Rhabdomyolyse — Ursachen und Symptome

Definition

Rhabdomyolyse ist ein Prozess, der durch den Abbau von Muskelzellen (Muskelfasern genannt) gekennzeichnet ist. Dieses Phänomen verursacht allgemeine Ermüdung, Schmerzen und Muskelsteifheit sowie hyperchromen Urin für die Abgabe von Myoglobin in das Blut.

Rhabdomyolyse beinhaltet die Freisetzung zahlreicher Verbindungen aus beschädigten Muskelzellen in den Blutstrom; Neben der Anwesenheit von Myoglobin (nephrotoxischen Pigment), macht die Analyse von Blut und Urin es möglich, eine Erhöhung der Enzym-Kreatin-Phosphokinase und veränderte Mengen an Kalium, Calcium, Harnsäure und Kreatinin zu sehen.

Die Ursachen können unterschiedlich sein. Rhabdomyolyse ist häufig das Ergebnis direkter Muskelsteifheit (zB Trauma, Knochenbruch, Verbrennungen und Elektroschock). Zu anderen Zeiten kann es übermßige Energie für die Muskelaktivität benötigt anzuzeigen, wie es der Fall ist, beispielsweise im Falle der Hypothermie-Hyperthermie (Hitzschlag, maligne Hyperthermie, neuroleptisches malignes Syndrom), Ischämie (Thrombose, Embolie, Trauma mit Zerkleinern usw.) und Stoffwechselstörungen (z. B. Ketoazidose, Hypercholesterinämie und nicht kompensierter Diabetes mellitus).

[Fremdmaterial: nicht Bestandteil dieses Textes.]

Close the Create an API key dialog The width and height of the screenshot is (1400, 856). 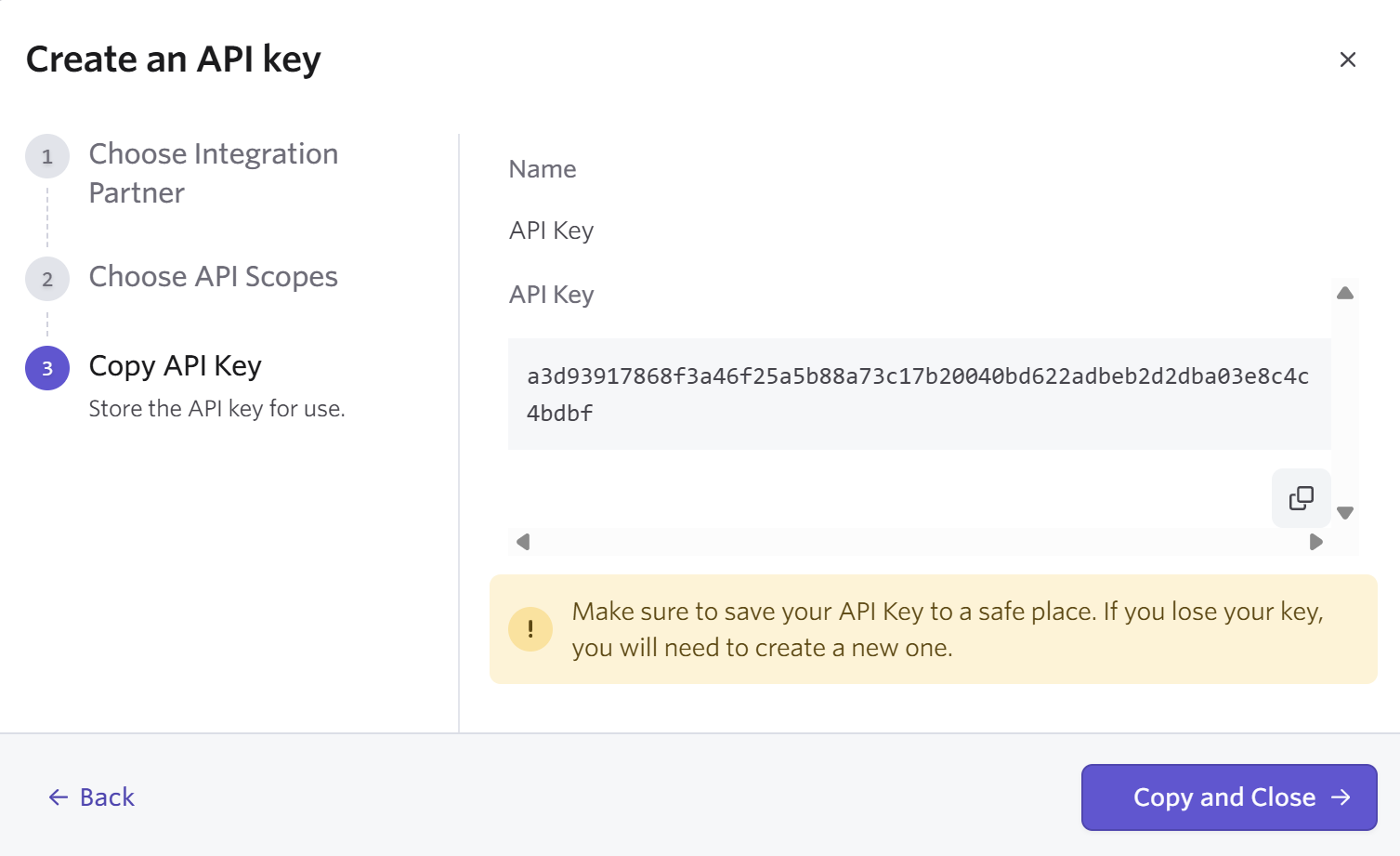(1347, 59)

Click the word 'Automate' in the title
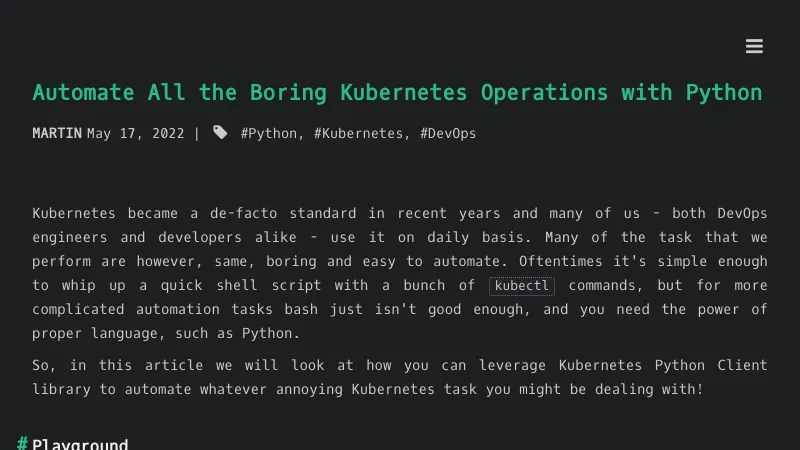(83, 93)
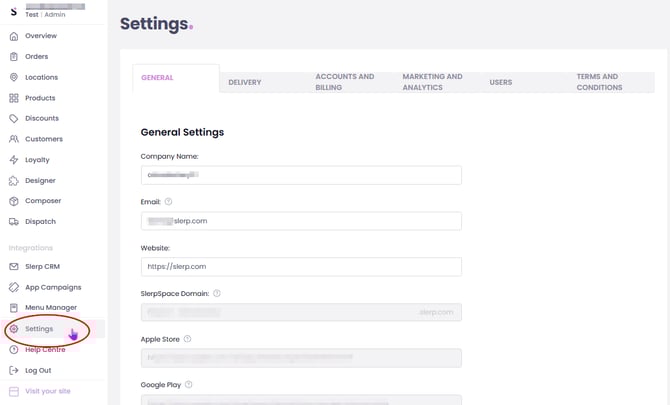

Rhabdomyolyse kann auch aufgrund einer Infektion sein, Muskeldystrophie, Autoimmunerkrankungen (Polymyositis und Dermatomyositis) und verlängerter Krämpfe (z. B. Epilepsie). Andere mögliche Ursachen sind die Verwendung spezieller Drogen, Schwermetallvergiftungen und Schlangenbisse sowie Vergiftungen mit Substanzen wie Alkohol, Kokain, Amphetaminen, Ecstasy und Heroin.

Mögliche Ursachen * der Rhabdomyolyse

* Das Symptom - Rhabdomyolyse - ist typisch für fett hervorgehobene Erkrankungen, Zustände und Störungen. Wenn Sie auf die Pathologie Ihres Interesses klicken, können Sie mehr Informationen über ihre Herkunft und die Symptome, die sie charakterisieren, lesen. Rhabdomyolyse kann auch ein typisches Symptom für andere Krankheiten sein, die nicht in unserer Datenbank enthalten sind und daher nicht aufgeführt sind.